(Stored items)
++++

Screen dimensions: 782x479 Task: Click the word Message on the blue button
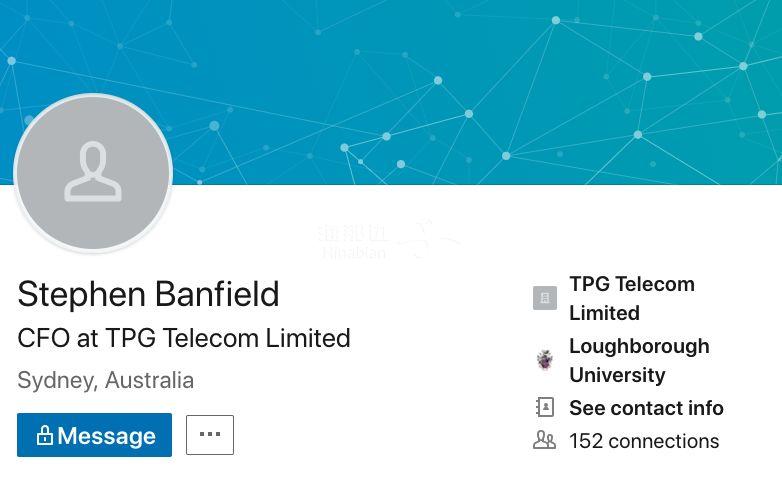(x=106, y=436)
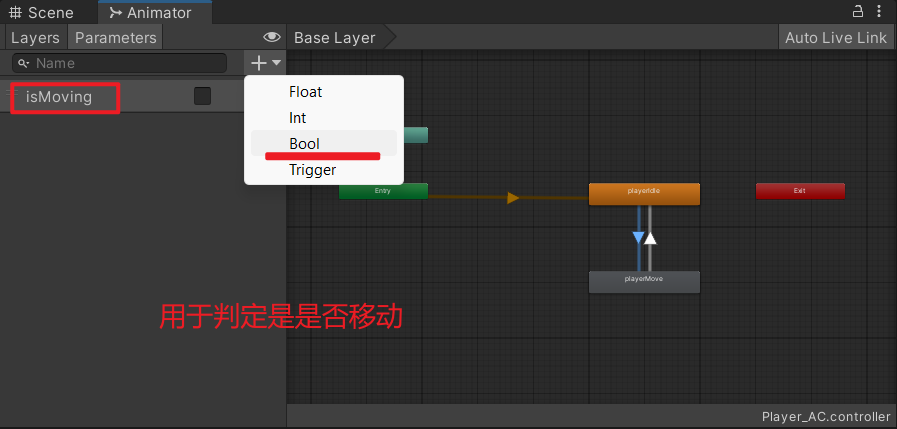Open the Animator window three-dot options menu
The image size is (897, 429).
(x=881, y=11)
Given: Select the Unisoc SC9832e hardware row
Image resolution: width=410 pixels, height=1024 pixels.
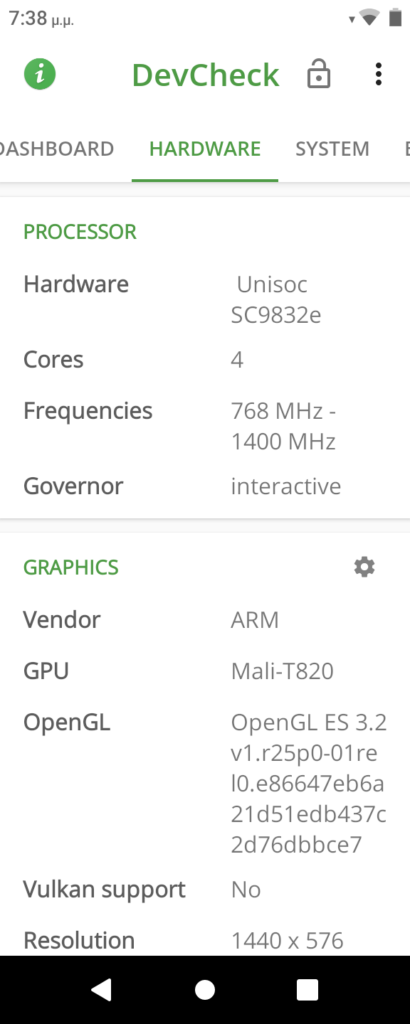Looking at the screenshot, I should (205, 300).

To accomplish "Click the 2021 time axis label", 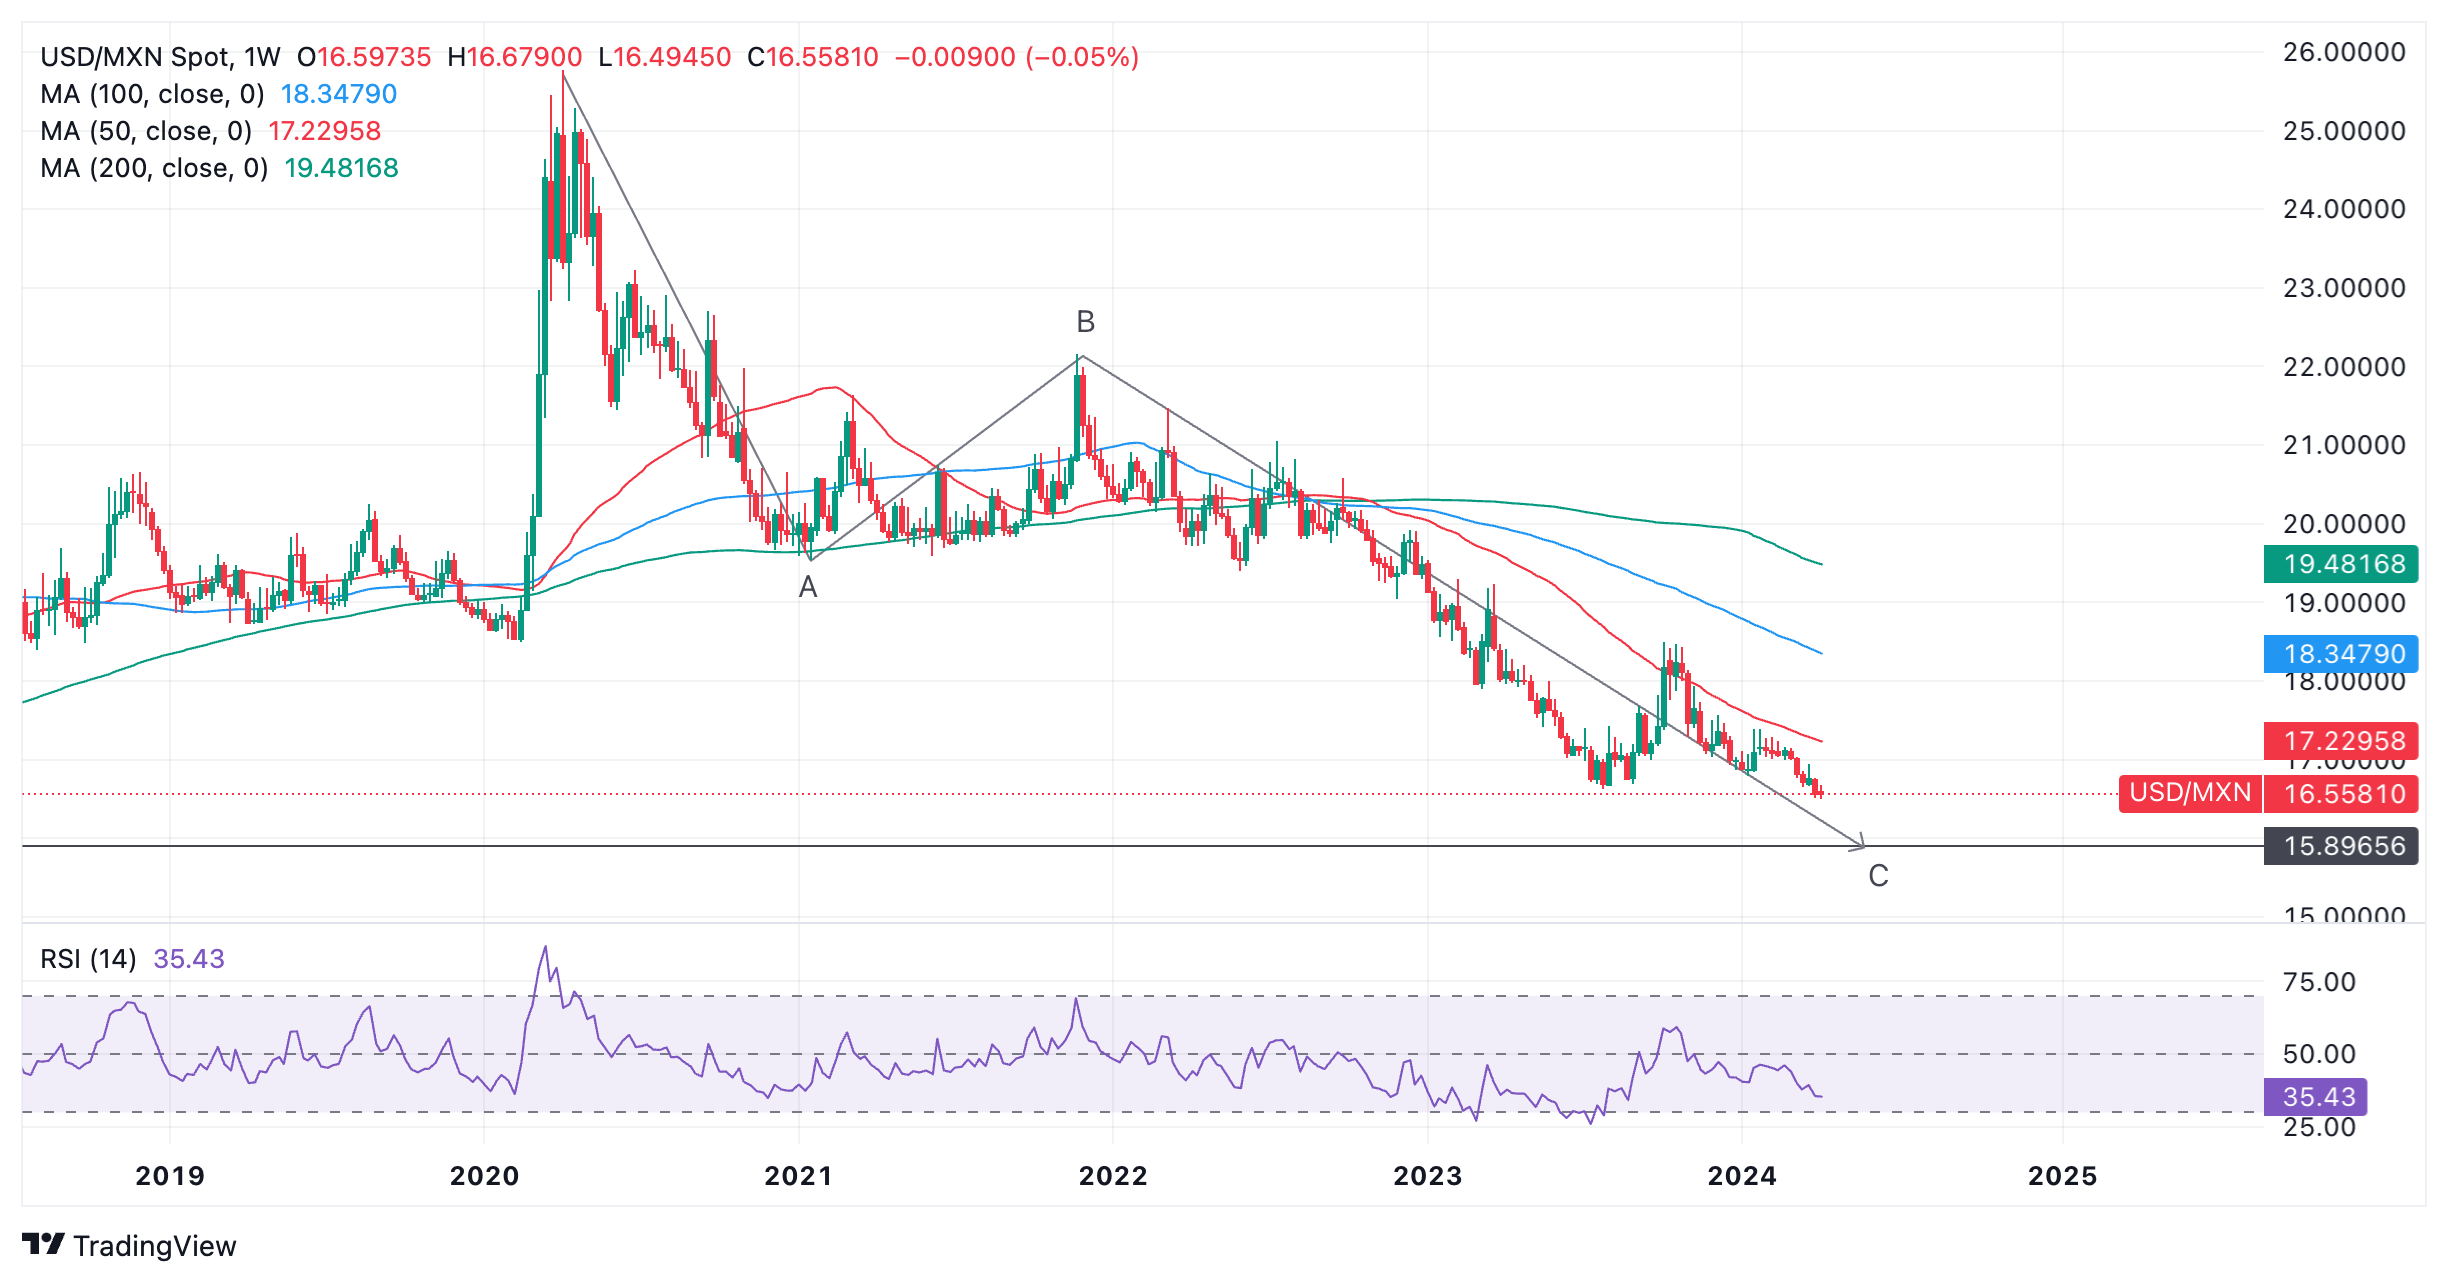I will point(798,1176).
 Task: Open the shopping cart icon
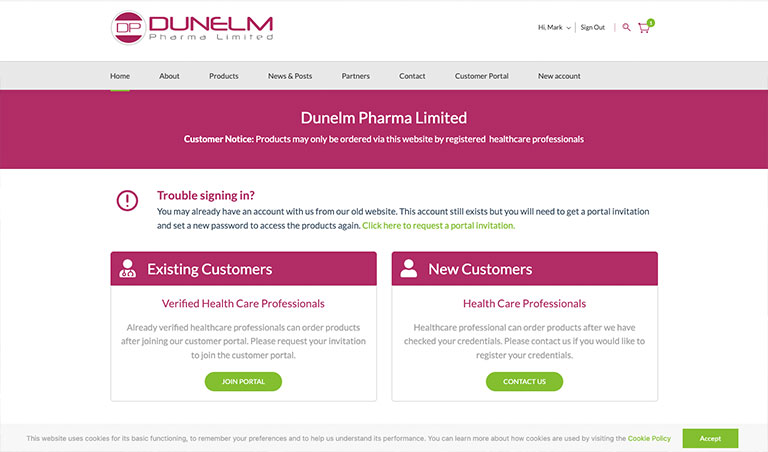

++++

*Task statement*
Every line from the first line of the entries above through the line with "Given: Select the Unisoc SC9832e hardware row" must be repeated exactly, and pictures must not be.

*Output*
Screen dimensions: 782x479 Task: Click the word Message on the blue button
(x=106, y=436)
Open the Animator window three-dot options menu
The image size is (897, 429).
(x=881, y=11)
Given: Select the Unisoc SC9832e hardware row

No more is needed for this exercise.